Tarihsel özelliği nedeniyle Andırın devletle içiçe yaşamıştır. Hak ve adalet devlet kapılarında aranmıştır. Halkın devlete bağlılığı son derece güçlüdür. Böylesi özelliklerden olmalı ki, eskiler Andırına “KAZA”, “HÜKÜMET” derlerdi. Biri Andırına giderken “Kazaya gidiyorum” veya “Hükümete gidiyorum” derdi.
O dönemlerde Andırının güçlü birlikteliğini de görüyoruz. İlçede bulunan Kaymakam, Hakim - Savcılar, Jandarma, Devlet Daireleri, esnaf içiçe idi. İlçenin bir meselesi birlikte ele alınırdı. Güçlü bir iletişim kurulurdu. Buradan şu sonuca varıyoruz. İlçede bir problem karşısında yalnızca devlet tarafı değil toplum da görev yapardı. Toplum kendine düşeni yapınca ilçe sahiplik kendiliğinden doğardı. Gerçekten Andırın halkının ilçesine sahiplenme duygusu çok yüksekti. Göç nedeniyle, ülkedeki değişimlerinde etkisiyle çözülme Andırında da gözlenmektedir.

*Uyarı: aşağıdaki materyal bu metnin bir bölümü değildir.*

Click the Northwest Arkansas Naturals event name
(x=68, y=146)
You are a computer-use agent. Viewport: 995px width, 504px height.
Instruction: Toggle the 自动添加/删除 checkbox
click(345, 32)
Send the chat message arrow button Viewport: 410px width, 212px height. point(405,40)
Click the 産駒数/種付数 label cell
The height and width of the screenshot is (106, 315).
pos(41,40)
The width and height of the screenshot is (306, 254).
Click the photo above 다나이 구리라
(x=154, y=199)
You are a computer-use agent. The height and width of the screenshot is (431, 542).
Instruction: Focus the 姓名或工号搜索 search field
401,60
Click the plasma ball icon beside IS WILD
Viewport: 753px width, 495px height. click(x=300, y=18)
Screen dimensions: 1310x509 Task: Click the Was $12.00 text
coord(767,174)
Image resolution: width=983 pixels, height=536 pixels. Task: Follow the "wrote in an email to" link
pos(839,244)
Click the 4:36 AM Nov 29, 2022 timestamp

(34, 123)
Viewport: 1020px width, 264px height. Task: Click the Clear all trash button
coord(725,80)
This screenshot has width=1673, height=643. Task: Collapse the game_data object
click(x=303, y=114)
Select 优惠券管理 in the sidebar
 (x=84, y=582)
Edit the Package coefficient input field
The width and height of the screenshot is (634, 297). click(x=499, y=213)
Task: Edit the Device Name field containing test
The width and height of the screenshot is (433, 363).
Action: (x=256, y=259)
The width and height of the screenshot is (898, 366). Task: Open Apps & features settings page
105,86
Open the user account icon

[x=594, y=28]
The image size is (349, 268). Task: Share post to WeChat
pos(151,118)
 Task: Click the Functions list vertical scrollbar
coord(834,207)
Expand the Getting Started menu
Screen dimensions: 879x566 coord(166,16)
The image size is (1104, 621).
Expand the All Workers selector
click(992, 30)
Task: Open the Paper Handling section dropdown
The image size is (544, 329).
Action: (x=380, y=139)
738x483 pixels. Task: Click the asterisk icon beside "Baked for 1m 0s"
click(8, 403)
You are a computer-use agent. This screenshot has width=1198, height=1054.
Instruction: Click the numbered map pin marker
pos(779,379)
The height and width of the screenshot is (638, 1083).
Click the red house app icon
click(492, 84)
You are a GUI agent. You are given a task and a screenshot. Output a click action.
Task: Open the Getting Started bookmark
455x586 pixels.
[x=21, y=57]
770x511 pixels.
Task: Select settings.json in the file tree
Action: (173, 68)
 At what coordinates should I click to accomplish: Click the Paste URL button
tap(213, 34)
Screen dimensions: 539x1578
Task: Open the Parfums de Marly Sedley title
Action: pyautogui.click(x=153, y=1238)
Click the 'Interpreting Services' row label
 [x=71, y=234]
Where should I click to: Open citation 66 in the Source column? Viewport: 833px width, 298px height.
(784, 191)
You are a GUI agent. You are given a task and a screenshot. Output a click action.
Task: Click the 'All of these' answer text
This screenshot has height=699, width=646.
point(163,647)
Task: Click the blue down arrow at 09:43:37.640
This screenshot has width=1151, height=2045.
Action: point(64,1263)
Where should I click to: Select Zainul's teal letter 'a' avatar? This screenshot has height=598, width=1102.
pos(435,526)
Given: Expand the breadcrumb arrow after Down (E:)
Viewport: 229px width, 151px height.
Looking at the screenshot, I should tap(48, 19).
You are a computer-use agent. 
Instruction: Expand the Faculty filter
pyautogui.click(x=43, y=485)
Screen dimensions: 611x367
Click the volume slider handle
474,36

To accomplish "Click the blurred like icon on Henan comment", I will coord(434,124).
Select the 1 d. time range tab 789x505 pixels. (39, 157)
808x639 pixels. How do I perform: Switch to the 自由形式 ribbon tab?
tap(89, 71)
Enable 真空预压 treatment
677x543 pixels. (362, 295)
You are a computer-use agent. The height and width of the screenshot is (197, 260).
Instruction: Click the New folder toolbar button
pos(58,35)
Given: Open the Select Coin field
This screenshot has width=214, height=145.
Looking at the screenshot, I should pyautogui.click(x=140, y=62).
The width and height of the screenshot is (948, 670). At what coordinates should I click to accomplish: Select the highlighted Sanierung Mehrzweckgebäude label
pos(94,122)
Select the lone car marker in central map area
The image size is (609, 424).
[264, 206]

Güçlü devlet geleceği sebebiyle Andırınlılar Kaymakamlara çok saygı gösterirler. Kaymakamın Önder ve Lider rolünü hep benimserler. Halkın bu kültürü karşısında kaymakamda onların seviyesine iner, duygu görüş ve isteklerini paylaşınca konumu dahada yükselir. Halkın yanında ismi kalıcı olur. Andırında isimleri hala anılan, yaptıkları anlatılan Kaymakamlarımız vardır. Gelecekte de olacaktır.
İşte bunlardan biri, ilçemizin son Kaymakamı Oktay Çağatay. Oktay beyin Andırına, Andırın ona katkısı mahrumiyet ilçeden çıkıp normal hale gelmesi oldu. Yöneticilik mesleğinde mahrumiyet görevi askerlik yapmaya benzer. Asker dönüşünün olgunluğu gibi mahrumiyet dönüşü Andırına gelenler daha tecrübeli ve birikimli olarak ilçeye geliyorlar. Buradan Andırın yararlanıyor. Gerçektende Oktay beyin birikimlerinden Andırın hayli yararlanmıştır. Daha doğrusu verebileceği kadar faydalı olmuştur.
Bir yerde çalışıpta eleştirilmeyen yönetici olur mu? Elbette olmaz. Andırının da böyle tatlı bir yanı hep olmuştur. Yöneticilerde bundan hem ders, hemde hız almışlardır. Oktay bey bu açıdan bakıldığında toplumla uyumlu çalışmış, kaynaşmış bir yöneticidir.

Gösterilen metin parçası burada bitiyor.